In Alabama, an amendment to the state’s constitution to formally “recognize and support the sanctity of unborn life and rights of children, including the right to life” was leading by a margin of 59 percent to 40 percent with 96 percent of precincts counted, according to the New York Times.

The Republican-backed Amendment 2 does not specifically outlaw or restrict abortion in Alabama. But Republican state Representative Matt Fridy has said he wrote the measure with the Supreme Court’s conservative majority in mind.

“We want to make sure that at a state level, if Roe v. Wade is overturned, that the Alabama Constitution cannot be used as a mechanism by which to claim that there is a right to abortion,” Fridy told Fox News in an August interview.

In West Virginia, a ballot measure amending the state’s constitution to say that “nothing in this constitution secures or protects a right to abortion or funding of abortion” was ahead 51 percent to 48 percent with 54 out of 55 precincts reporting.

The Republican-led West Virginia legislature voted in March to put the initiative on the ballot, with lawmakers saying they wanted to make clear there was nothing in the state constitution preventing them from passing abortion-related legislation should the Roe ruling be overturned or narrowed.

Oregon’s Measure 106 would amend the state constitution to bar the use of public money to fund abortions except in cases of medical necessity or where mandated by federal law.

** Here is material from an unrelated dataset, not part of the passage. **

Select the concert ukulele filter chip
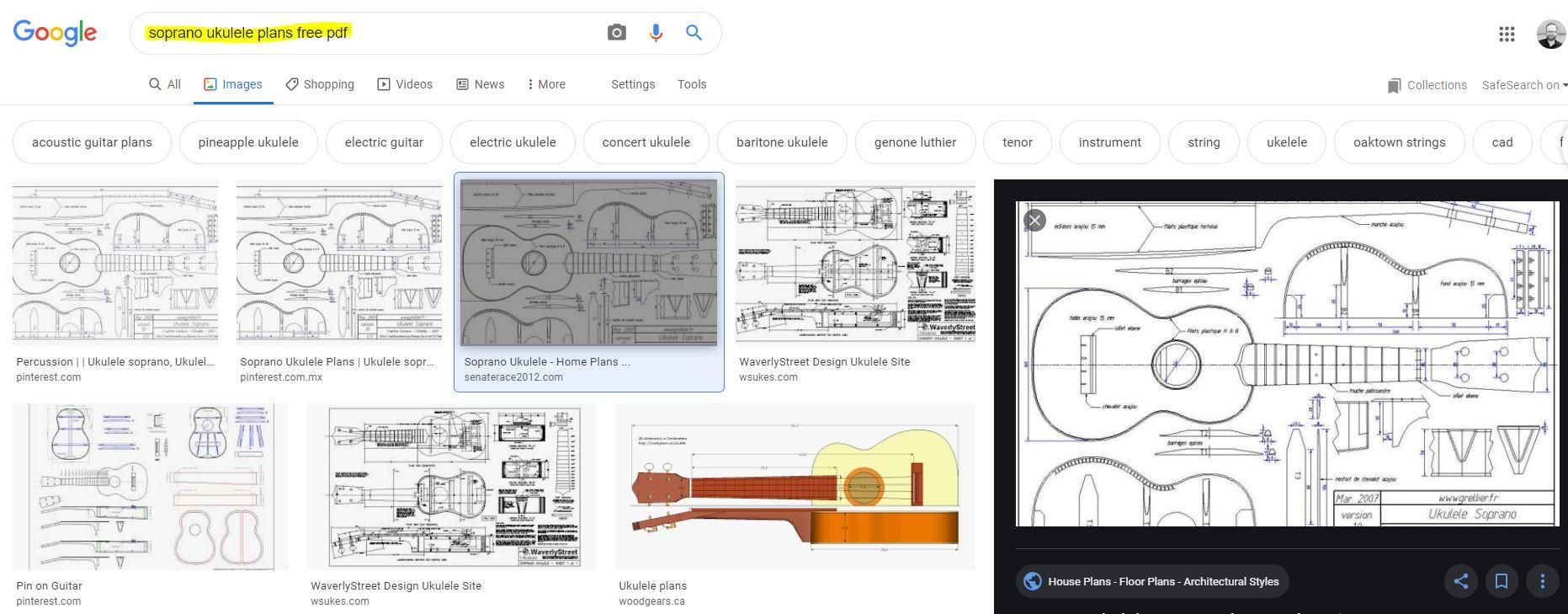This screenshot has height=614, width=1568. click(646, 142)
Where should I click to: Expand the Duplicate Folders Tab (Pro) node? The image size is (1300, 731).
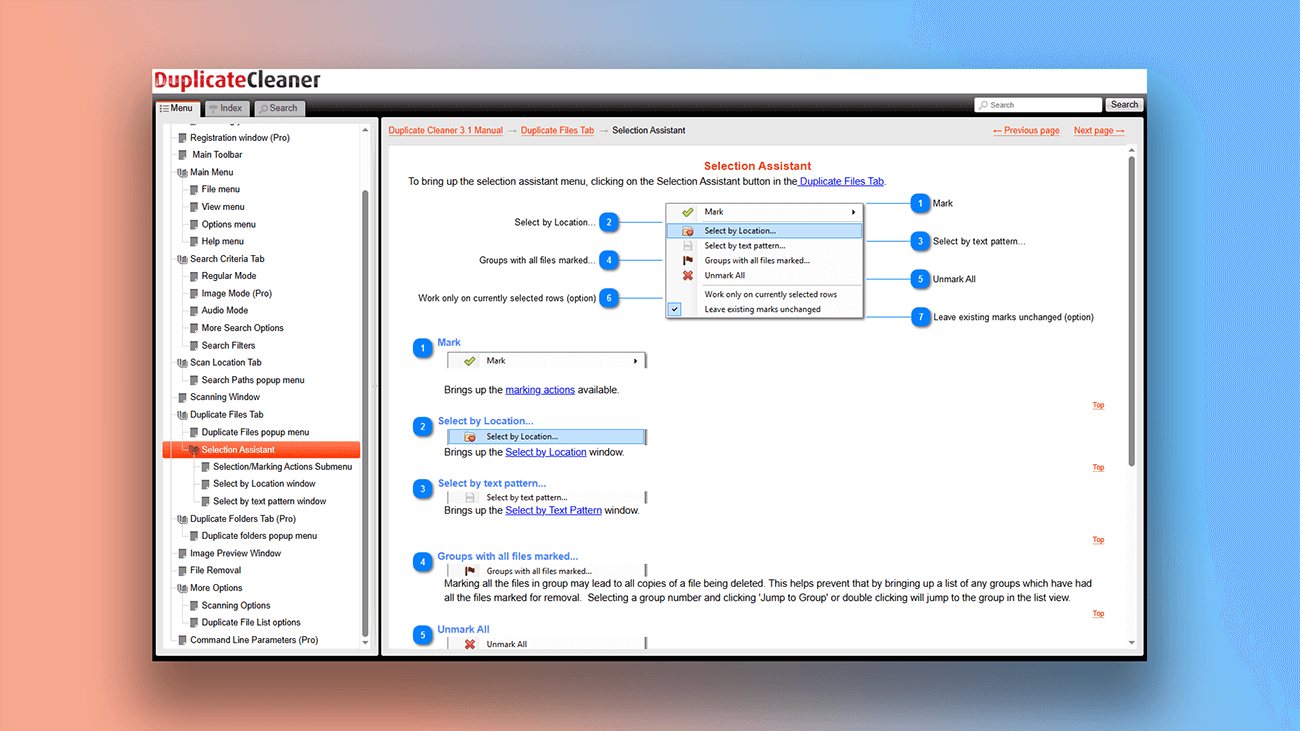tap(181, 518)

“All three of these instances are the latest in a long string of attacks on access to reproductive healthcare nationally,” said Katie Glenn, Alabama state director for Planned Parenthood Southeast Advocates. “Amendment 2 in Alabama specifically would pave the way to ban abortion without exception, regardless of whether the person was a victim of rape or incest or if their life is at risk.”

A number of Republican-governed states over the years have passed laws seeking to put restrictions on abortion, some of which have been invalidated by the courts.

The Supreme Court in 2016 bolstered constitutional protections for abortion rights when it threw out key parts of a Texas law that imposed hard-to-meet regulations on abortion facilities and doctors, finding the measure placed an “undue burden” on a woman’s ability to obtain an abortion in violation of a 1992 high court precedent.

Anthony Kennedy, the retired justice who Kavanaugh replaced, sided with the court’s four liberals in the 2016 ruling.

Overturning Roe would end a constitutional right to abortion, enabling individual states to set their own policies.

Alabama and West Virginia are among the states that already have laws on the books imposing certain restrictions on abortion, according to the Guttmacher Institute. The institute said four states have laws that would automatically ban abortion if Roe were to be reversed, seven states have laws that express an intention to restrict abortion as much as possible in the absence of Roe, and nine states still have on the books their unenforced, pre-Roe abortion bans.